Natürlich ist ALADDIN wieder ein Wunderwerk der Animation, mit dem sich nichts sonst messen kann – außer Disneys eigene Filme. Denn auch wenn es ketzerisch klingt, muß man sagen, daß unter Uncle Walt die besseren Filme entstanden sind. Ans DSCHUNGELBUCH oder ALICE IM WUNDERLAND kommt ALADDIN nicht hin, auch wenn der Geist Dschinni zu den schönsten Figuren Disneys gerechnet werden muß. Das mag an der Computeranimation liegen, die sich nie so recht ins Bild zu fügen scheint und die Bewegungen flüchtiger und weniger ausdrucksvoll wirken läßt. Vielleicht ist das auch nur eine Sache der Sehgewohnheiten.

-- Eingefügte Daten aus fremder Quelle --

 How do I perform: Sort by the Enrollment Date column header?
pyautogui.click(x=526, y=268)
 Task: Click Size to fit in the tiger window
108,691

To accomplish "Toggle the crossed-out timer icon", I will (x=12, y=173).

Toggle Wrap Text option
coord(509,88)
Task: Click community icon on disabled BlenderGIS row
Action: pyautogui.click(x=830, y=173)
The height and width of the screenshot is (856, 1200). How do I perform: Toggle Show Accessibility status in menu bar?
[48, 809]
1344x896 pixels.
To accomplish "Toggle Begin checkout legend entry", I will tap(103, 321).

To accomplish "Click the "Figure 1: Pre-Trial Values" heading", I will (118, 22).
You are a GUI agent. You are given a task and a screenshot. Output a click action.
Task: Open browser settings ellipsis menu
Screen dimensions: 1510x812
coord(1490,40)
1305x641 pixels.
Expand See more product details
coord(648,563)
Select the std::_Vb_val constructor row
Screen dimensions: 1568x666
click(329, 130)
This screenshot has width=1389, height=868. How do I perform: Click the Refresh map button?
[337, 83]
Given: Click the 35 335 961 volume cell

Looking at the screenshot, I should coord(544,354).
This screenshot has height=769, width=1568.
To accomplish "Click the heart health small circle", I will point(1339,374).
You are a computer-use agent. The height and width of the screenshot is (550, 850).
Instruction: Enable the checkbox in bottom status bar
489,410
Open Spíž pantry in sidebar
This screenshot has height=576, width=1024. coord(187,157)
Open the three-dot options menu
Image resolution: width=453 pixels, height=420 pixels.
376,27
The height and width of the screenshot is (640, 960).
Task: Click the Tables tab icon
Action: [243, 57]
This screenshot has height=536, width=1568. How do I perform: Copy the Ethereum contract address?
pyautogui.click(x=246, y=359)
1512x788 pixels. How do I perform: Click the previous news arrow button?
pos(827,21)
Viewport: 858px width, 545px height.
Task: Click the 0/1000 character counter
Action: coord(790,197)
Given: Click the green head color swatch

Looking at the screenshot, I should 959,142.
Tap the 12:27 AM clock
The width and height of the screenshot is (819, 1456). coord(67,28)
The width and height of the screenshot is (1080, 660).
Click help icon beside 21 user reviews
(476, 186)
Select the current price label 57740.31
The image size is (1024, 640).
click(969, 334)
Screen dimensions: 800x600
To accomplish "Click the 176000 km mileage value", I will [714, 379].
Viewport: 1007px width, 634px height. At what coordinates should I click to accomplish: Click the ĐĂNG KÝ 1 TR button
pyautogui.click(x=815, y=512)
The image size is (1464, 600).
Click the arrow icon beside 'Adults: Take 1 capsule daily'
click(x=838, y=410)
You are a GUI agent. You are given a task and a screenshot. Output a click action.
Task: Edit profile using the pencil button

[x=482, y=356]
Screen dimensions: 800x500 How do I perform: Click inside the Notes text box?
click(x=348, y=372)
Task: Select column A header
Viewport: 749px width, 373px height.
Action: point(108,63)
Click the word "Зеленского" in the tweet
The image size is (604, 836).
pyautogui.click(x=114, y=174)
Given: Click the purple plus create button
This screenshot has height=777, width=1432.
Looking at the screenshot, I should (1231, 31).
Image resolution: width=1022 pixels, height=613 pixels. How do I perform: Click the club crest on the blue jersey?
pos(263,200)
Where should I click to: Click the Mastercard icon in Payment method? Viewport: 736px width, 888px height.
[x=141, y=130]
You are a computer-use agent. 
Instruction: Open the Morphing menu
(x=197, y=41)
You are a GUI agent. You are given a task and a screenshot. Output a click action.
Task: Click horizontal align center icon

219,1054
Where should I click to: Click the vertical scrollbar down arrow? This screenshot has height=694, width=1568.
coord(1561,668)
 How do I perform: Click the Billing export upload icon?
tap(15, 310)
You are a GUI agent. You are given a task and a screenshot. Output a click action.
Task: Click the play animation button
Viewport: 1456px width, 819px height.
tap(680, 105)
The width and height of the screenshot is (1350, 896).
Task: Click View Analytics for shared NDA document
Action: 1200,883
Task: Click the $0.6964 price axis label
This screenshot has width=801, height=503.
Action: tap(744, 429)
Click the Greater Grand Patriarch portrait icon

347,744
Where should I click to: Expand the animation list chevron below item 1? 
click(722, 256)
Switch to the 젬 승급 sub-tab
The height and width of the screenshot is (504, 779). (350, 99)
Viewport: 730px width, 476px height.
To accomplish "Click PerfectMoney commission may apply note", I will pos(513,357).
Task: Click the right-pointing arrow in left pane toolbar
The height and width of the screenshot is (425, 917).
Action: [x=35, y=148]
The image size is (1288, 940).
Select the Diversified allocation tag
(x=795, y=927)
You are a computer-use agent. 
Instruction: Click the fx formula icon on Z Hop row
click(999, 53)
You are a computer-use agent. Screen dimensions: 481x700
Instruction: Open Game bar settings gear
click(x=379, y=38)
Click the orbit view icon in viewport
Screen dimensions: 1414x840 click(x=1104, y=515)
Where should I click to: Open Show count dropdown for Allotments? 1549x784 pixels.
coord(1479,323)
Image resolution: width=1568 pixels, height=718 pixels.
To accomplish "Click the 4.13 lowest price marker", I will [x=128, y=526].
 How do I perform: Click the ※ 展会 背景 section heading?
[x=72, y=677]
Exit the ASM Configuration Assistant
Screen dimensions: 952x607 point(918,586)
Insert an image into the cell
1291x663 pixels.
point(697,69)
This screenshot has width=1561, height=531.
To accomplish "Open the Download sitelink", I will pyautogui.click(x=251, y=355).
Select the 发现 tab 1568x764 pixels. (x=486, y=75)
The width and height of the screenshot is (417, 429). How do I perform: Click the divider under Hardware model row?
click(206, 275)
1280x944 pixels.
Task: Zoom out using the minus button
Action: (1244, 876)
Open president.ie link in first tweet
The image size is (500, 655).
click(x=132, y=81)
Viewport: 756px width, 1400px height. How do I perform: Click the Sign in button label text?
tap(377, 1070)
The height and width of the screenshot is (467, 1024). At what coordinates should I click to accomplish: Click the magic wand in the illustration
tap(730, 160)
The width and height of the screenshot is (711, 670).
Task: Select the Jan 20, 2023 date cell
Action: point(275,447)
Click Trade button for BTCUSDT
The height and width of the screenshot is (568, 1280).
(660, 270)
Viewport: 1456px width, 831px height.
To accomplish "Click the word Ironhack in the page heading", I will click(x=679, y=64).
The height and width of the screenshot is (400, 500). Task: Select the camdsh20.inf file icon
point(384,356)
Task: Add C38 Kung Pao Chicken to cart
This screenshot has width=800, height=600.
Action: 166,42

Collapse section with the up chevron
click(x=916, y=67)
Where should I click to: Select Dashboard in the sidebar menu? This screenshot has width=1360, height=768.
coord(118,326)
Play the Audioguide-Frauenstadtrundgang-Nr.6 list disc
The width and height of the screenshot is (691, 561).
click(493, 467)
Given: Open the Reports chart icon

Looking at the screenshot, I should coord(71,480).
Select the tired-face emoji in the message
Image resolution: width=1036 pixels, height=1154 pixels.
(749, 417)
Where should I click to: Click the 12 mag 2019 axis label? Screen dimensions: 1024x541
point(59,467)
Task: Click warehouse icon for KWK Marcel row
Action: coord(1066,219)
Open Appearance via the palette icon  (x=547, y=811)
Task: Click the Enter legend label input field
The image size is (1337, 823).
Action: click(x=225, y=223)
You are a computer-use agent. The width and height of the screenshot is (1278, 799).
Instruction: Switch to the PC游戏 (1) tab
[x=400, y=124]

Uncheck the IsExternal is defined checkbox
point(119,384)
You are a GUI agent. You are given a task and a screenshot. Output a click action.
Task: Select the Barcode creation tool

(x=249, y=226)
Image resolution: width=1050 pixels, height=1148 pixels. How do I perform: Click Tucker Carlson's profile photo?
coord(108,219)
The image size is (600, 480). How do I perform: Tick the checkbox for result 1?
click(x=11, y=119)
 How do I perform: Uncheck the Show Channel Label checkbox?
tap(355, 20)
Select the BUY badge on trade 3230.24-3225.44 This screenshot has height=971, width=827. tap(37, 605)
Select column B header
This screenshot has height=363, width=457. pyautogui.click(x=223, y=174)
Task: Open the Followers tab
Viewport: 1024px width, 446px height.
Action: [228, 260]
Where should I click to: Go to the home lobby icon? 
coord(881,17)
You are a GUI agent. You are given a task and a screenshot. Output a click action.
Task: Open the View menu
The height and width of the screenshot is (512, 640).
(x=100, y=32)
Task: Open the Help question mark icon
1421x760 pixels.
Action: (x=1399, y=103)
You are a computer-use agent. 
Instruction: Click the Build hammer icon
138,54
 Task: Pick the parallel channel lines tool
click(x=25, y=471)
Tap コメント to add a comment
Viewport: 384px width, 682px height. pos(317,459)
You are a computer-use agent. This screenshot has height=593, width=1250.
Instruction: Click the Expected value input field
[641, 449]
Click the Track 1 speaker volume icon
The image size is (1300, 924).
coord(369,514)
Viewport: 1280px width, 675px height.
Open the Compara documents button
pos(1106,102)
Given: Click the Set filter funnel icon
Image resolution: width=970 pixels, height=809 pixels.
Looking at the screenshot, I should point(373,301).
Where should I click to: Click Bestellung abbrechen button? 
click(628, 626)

ALADDIN ist jetzt schon der erfolgreichste Zeichentrickfilm aller Zeiten. Disney hat schon immer alle Bevölkerungsschichten angesprochen und ist praktisch konkurrenzlos auf diesem Markt. Und dennoch hat man alles getan, um nichts dem Zufall zu überlassen. ALADDIN wurde Tom Cruise und Michael J.Fox nachgebildet, Jasmin hat einige Ähnlichkeit mit Julia Roberts, und die Action erinnert an Indiana Jones. Manchmal hat man den Eindruck, daß Disneys wahre Kunst mehr in der Demographie liegt als in den graphischen Künsten der Zeichner. Aber da hat man nicht mit Robin Williams gerechnet, der den Flaschengeist nicht nur spricht, sondern mit seinem Wahnsinn auch prägt. Bei uns hat Peer Augustinski das Beste aus der undankbaren Aufgabe gemacht, ihn synchronisieren zu müssen.

Zukünftige Generationen werden also Aladin fortan mit Doppel-d schreiben, und damit dem Merchandising von Disney zum Sieg über den Duden verhelfen. Man kann Aladin dann aber auch, wie es der Film vorschlägt, einfach Al nennen.